DSHA junior Molly Jex (second from left) and freshman Lizzie Stuckslager (second from right) teamed up to win the WIAA Division 1 doubles championship. Also pictured are head coach Melissa Gebhardt (left) and assistant coach Brooke Skemp (right). (Submitted photo)

Molly Jex and Lizzie Stuckslager have a request for DSHA girls tennis coach Melissa Gebhardt.

They would like to try to do it again.

“It” being defend the WIAA Division 1 state doubles title they won Oct. 15 at Madison’s Nielsen Stadium by defeating Cedarburg’s Zoe Larson and Carly O’Leary 6-2, 6-0 in the championship match.

“I hope we can stay together next year,” said Jex, a junior who was playing in her second individual state tournament. “It all comes down to (Gebhardt) but personally I hope we do.”

As state champions, they have some clout in making their case.

“I would obviously love to keep them together again for next year,” Gebhardt said. “Our graduating seniors played (second and third doubles), so it will be a good possibility that they could play with each other again.
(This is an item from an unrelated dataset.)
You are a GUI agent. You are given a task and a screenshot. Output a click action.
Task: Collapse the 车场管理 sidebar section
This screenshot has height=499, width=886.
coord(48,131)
Of course, we will put them in the best position on the team to get to team state.”

Their two toughest battles in their path to the state championship came earlier in the bracket in the form of two different teams from northeast Wisconsin.

In the semifinals, Jex and Stuckslager defeated the top-seeded team from De Pere — Ana Cristescu and Sophia Fergus — by a score of 7-5, 6-3.

“I think coming off that big win against the first seed really was a big push into the final match,” Stuckslager said. “Pulling out that first set was a huge point in that match.”

In the state tournament’s third round, the team from Green Bay Southwest — 13th-seeded Julia Tackmier and Allison Roever — played the DSHA duo tough before falling 7-5, 6-4.

Going into the state tournament, Jex and Stuckslager were seeded fourth overall, receiving a first-round bye. None of the three teams that combined for DSHA’s four losses were in their path at the state tournament. Jex and Stuckslager, who finished 27-4, lost to the third-seeded pair from Nicolet twice on third-set tiebreakers (and beat them once) and to second-seeded Arrowhead (in their first match together in August, but both of those teams were eliminated at state before they could run into DSHA.

The other team that beat Jex and Stuckslager was from Brookfield East, when their top two singles players paired up in doubles due to an injury. It was the only doubles match those two played all season.

“It was always the goal and the possibility to win individual state,” Gebhardt said. “We felt it was up for grabs for any of the top seeds. They did not have to avenge any of their defeats, but really wanted another shot against Arrowhead.”

Jex and Stuckslager had played tennis together when they were younger, but kind of lost touch when Jex went off to middle school.

When Jex found out Stuckslager was coming to DSHA, they had a conversation about teaming up. Stuckslager said she was honored to be asked.

“They were a duo that myself and my assistant coach, Brooke Skemp, knew was a good possibility,” Gebhardt said. “We needed to find Molly a new partner (after her 2021 partner graduated) and Lizzie was a top candidate.”

Gebhardt said Stuckslager’s ground strokes would complement Jex’s game and set up Jex to score at the net.

“I knew about Lizzie, because I know her mother and father, who were both decorated high school players themselves,” Gebhardt said. “I knew Lizzie would be an elite player (who) would enhance our already deep team. We saw her play for the first time at our five summer contact days and knew we had something special. What an incredible freshman debut.”

Both members of the team play other sports, which they said helped make their tennis games stronger. Jex plays goalie in hockey and said it helped her lateral movement and hand-eye coordination. Stuckslager has also played volleyball and basketball, in addition to playing tennis from a young age.

If they do get their wish and are able to run it back in 2023, they know they will be in the sights of a lot of teams around the state.

“We’ve kind of thought about it,” Jex said. “If we play next season, it could be a little more stressful because you have to live up to who you were last season.”